As is generally the case, the best concert of the festival thus far was also the most poorly attended. The night devoted to Charles Ives was a generous four hours of music by this unjustly-neglected 19th-/early 20th-Century composer, including pieces for solo piano (some splendid work by Polish pianist Maciej Grzybowski, particularly in the hypnotic “Three-Page Sonata” and the frenetic “Concord Sonata”).

The Royal String Quartet were also impressive in their rendering of both of Ives’s quartets, particularly the second.
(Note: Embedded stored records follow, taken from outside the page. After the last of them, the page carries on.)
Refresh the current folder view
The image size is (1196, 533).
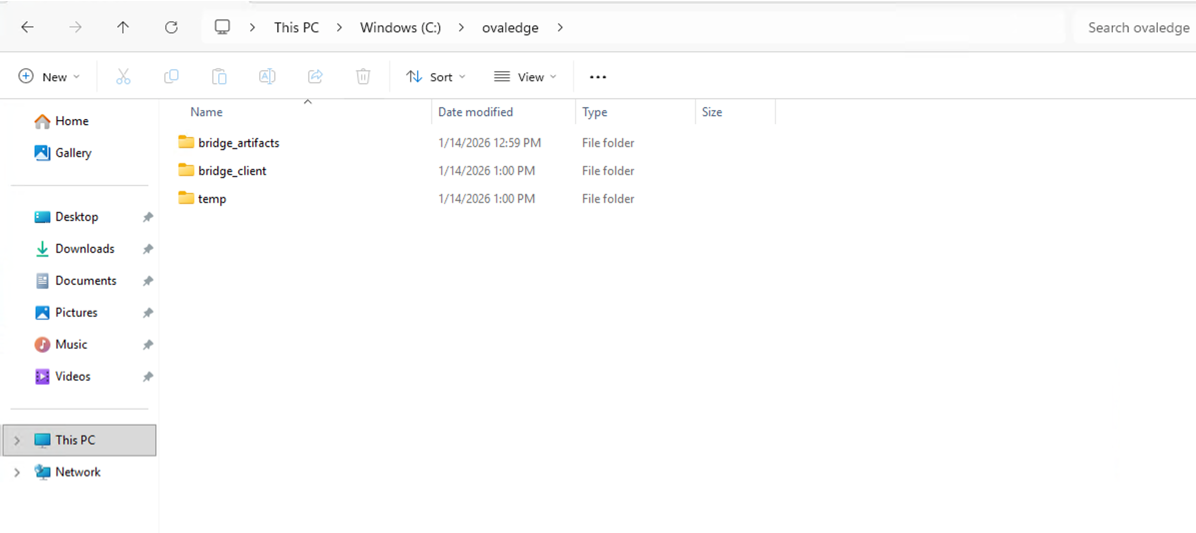tap(171, 27)
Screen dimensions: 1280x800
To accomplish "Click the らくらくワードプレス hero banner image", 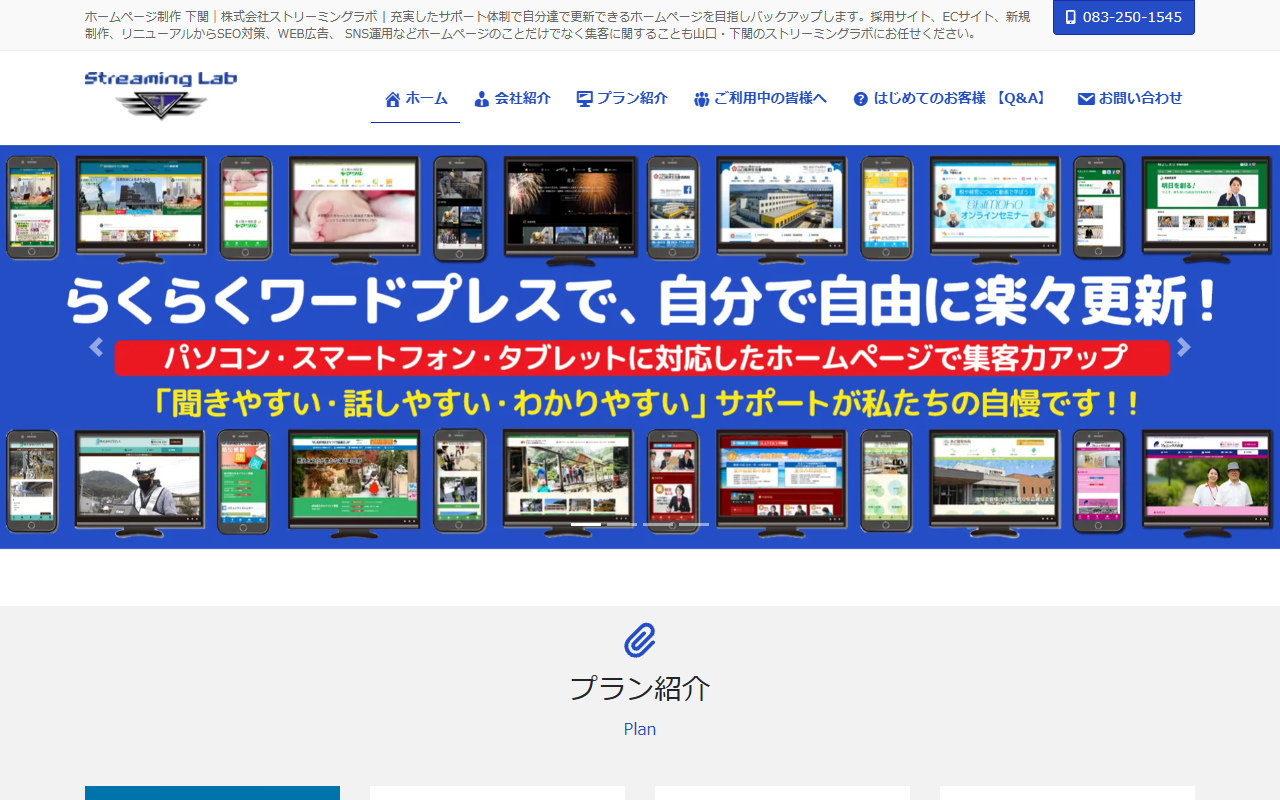I will click(x=640, y=300).
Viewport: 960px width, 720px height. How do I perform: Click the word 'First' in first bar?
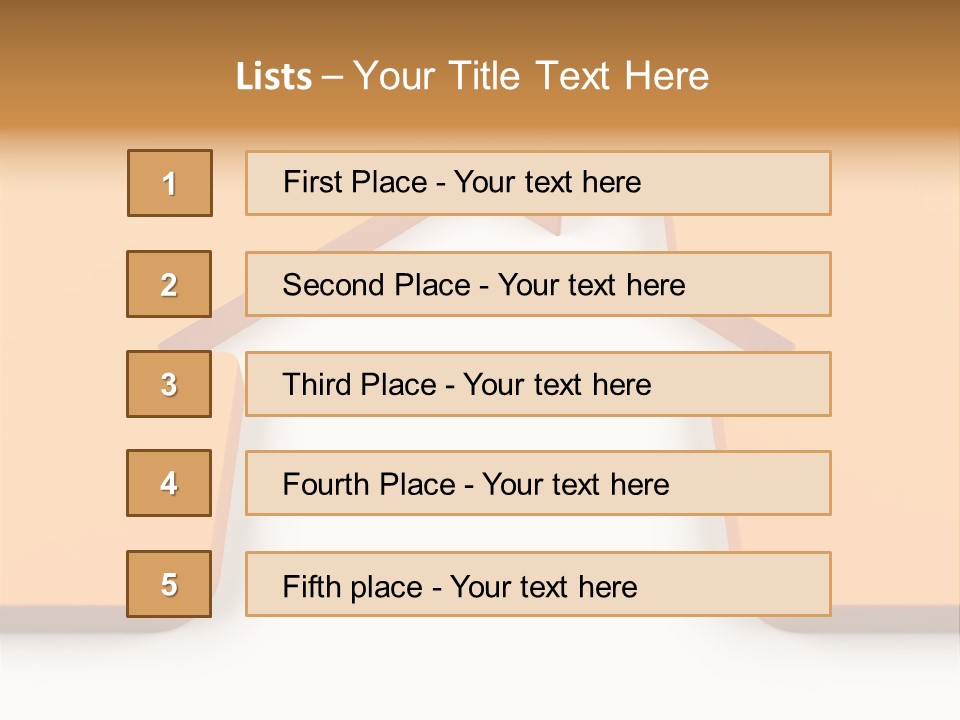(x=309, y=182)
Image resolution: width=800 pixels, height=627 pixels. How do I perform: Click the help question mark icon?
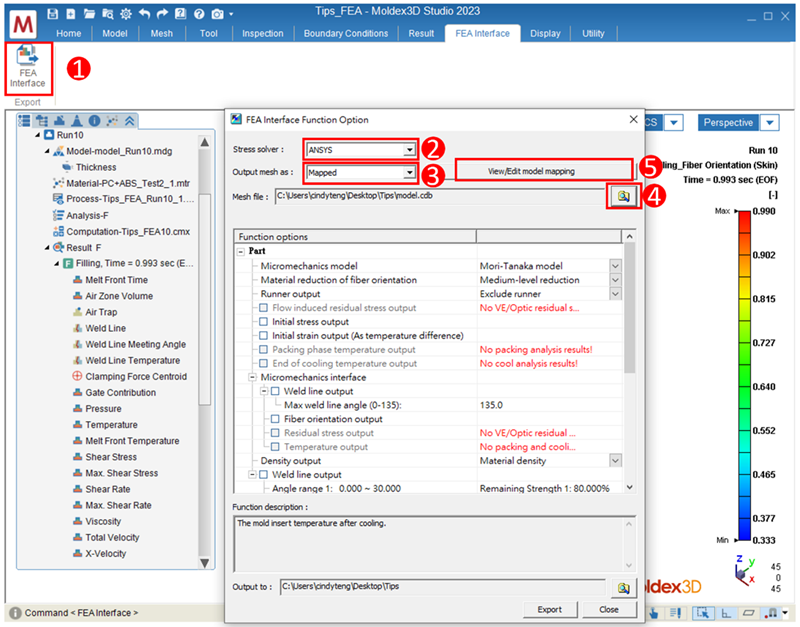click(x=198, y=14)
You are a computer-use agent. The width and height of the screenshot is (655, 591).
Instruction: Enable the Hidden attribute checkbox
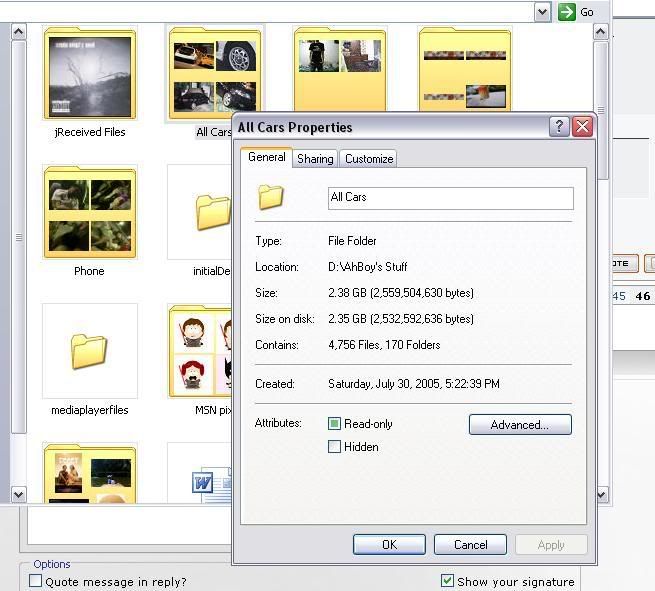pyautogui.click(x=335, y=447)
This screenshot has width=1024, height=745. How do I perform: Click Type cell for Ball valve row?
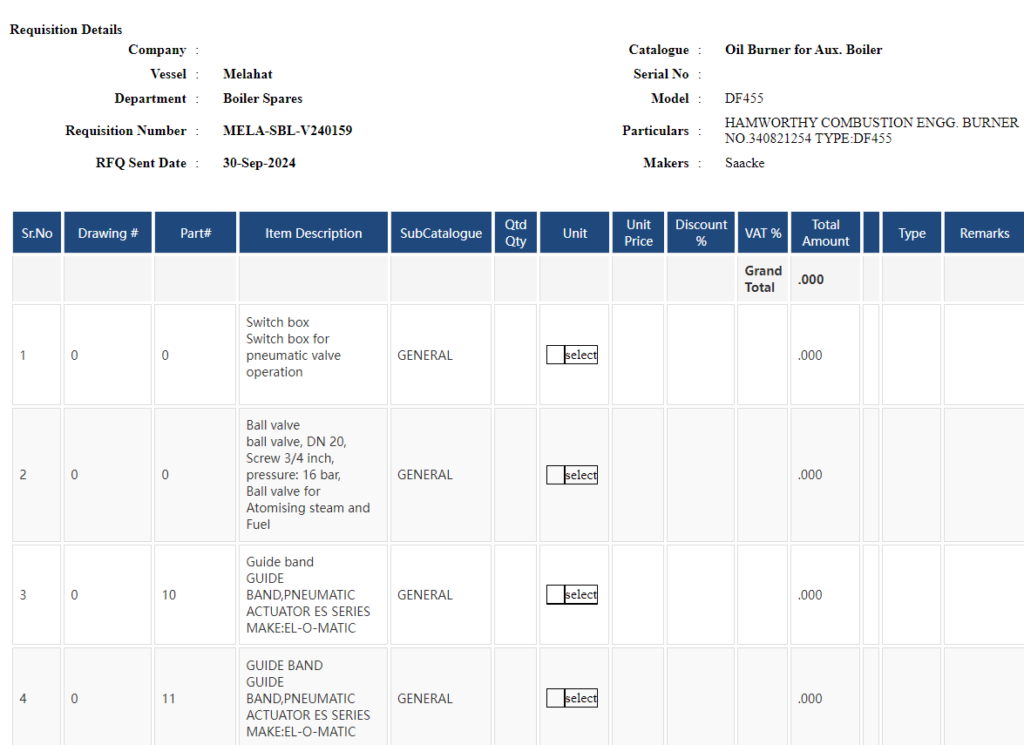tap(911, 475)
This piece is described by Ives himself as follows: “String Quartet for 4 men – who converse, discuss, argue (in “politics”), fight, shake hands, shut up – then walk up the mountainside to view the firmament.” And whether or not such programmatic notes are always desirable, seeing this piece live did allow the viewer to follow the “conversation” between the instruments, adding a great deal to the piece. The small audience got smaller as the music progressed, an old woman dropped a purse full of coins, which rattled all over the floor, and by the time the musicians were taking their final bows I doubt there were more than 30 audience members, though the remaining few did beat their hands wildly.